> _Work task_: From the data below, repeat exactly the lines from the line with "[Новости Новосибирска - БезФормата] (76, 16)" to the line with "Riccione Music City", both included.

(Source data)
=== Begin Enclosure ===
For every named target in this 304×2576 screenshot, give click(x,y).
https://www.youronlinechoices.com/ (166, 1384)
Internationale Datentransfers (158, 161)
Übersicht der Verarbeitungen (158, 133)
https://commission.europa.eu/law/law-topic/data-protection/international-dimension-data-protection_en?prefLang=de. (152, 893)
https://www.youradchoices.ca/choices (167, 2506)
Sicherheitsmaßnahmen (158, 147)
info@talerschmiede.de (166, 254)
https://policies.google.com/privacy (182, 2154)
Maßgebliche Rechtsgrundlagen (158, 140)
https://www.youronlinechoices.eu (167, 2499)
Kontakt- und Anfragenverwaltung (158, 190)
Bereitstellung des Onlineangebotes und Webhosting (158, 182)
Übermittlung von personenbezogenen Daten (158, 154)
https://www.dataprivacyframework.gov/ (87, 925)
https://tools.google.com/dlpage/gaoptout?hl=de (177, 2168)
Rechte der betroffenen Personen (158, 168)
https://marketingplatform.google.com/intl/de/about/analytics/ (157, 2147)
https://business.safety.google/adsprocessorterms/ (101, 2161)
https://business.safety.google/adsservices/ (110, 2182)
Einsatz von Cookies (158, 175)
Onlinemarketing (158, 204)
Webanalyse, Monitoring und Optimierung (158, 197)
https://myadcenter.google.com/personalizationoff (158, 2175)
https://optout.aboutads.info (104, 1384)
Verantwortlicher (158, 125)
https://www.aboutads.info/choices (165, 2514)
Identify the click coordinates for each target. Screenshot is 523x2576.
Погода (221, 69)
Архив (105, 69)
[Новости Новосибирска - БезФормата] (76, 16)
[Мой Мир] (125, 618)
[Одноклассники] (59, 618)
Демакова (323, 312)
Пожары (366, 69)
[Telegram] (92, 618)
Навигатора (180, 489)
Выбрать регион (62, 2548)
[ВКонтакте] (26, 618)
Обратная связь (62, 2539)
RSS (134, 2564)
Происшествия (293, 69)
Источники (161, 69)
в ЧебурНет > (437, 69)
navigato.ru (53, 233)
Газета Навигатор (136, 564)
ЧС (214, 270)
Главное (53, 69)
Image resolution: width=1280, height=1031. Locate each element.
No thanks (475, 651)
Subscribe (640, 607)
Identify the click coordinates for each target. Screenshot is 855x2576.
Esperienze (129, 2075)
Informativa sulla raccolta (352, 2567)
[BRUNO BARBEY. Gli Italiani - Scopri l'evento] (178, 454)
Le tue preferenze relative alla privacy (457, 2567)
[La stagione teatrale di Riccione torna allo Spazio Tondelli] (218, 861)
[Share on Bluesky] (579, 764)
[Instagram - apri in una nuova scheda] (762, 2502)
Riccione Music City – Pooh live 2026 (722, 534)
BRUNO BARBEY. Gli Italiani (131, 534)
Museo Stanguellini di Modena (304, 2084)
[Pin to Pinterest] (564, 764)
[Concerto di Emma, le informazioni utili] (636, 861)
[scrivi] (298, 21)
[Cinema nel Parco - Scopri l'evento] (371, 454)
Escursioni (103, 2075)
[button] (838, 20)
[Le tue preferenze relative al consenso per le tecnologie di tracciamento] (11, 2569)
=== End Enclosure ===
> _Exercise response_:
[Новости Новосибирска - БезФормата] (76, 16)
[Мой Мир] (125, 618)
[Одноклассники] (59, 618)
Демакова (323, 312)
Пожары (366, 69)
[Telegram] (92, 618)
Навигатора (180, 489)
Выбрать регион (62, 2548)
[ВКонтакте] (26, 618)
Обратная связь (62, 2539)
RSS (134, 2564)
Происшествия (293, 69)
Источники (161, 69)
в ЧебурНет > (437, 69)
navigato.ru (53, 233)
Газета Навигатор (136, 564)
ЧС (214, 270)
Главное (53, 69)
Image resolution: width=1280, height=1031. Locate each element.
No thanks (475, 651)
Subscribe (640, 607)
Identify the click coordinates for each target. Screenshot is 855x2576.
Esperienze (129, 2075)
Informativa sulla raccolta (352, 2567)
[BRUNO BARBEY. Gli Italiani - Scopri l'evento] (178, 454)
Le tue preferenze relative alla privacy (457, 2567)
[La stagione teatrale di Riccione torna allo Spazio Tondelli] (218, 861)
[Share on Bluesky] (579, 764)
[Instagram - apri in una nuova scheda] (762, 2502)
Riccione Music City – Pooh live 2026 (722, 534)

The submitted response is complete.